Contrary to the notion that the doctor of nursing practice (DNP) degree would confuse patients and the public, I believe that such a degree could and should provide much-needed clarity around independent practice issues such as prescribing, ordering tests, and completing forms ("Doctor of Nursing Practice—MRI or Total Body Scan?" July 2005: 278–281).

I have been in clinical practice as a family nurse practitioner (NP) for 8 years following 12 years as an RN in the hospital. I have developed a vigorous and challenging practice that involves independent management of many complex patients. I manage chronic pain conditions and have my Drug Enforcement Administration number and Schedule II authority. In addition, I have a Medicare unique physician identification number and can bill for services under my license. I am the hepatitis C clinician champion and receive referrals from NPs, physician assistants, and doctors to evaluate and treat hepatitis C. I have directed a diabetes collaborative effort at our health center and manage many diabetic patients. I am also the information technology clinician champion and have led our clinicians toward better use of technology for improved clinical practice.

My practice has become so noticeably like that of a doctor that patients often call me "doctor" (despite the fact that I always introduce myself as a "nurse practitioner"); even those in the healthcare community around me cannot get my title right.

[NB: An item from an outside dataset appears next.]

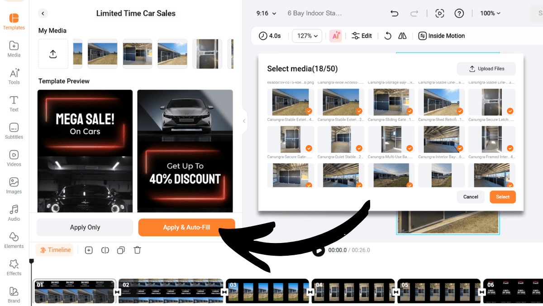This screenshot has width=543, height=306.
Task: Uncheck the Canungra-Secure Latch image checkmark
Action: pyautogui.click(x=510, y=111)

Certainly my name and professional designation are known throughout the places where I make referrals, order tests and procedures, and prescribe medications, yet roughly 60% of consult reports, refill requests, and other paperwork arrive with "Chris Stewart, MD" or "Dr Stewart" inscribed on them. Occasionally, too, I encounter "holdout" agencies that insist on a "doctor’s signature," causing confusion and delay for those patients who have seen only me.

Clearly there are 2 issues here: independent practice rights and professional title. But having the professional title of "doctor" would, first of all, clarify for my patients and colleagues that I do have independent "doctoral" practice rights. Secondly, the availability of the DNP degree might push the issue for truly independent practice rights, removing the invisible walls that presently exist. I support the idea of maintaining the master of science degree for initial practice (for the NP) and adding to the curriculum for those of us who choose to seek the DNP degree. As a result, those who choose to maintain a less independent or focused role will be able to do so without having to go beyond the master of science degree, and those who wish to broaden their practice and independence can always seek the DNP.

I intend to earn this degree for precisely the reasons I’ve described, and I hope other NPs who have worked so hard to advance the NP role in their institutions will do the same.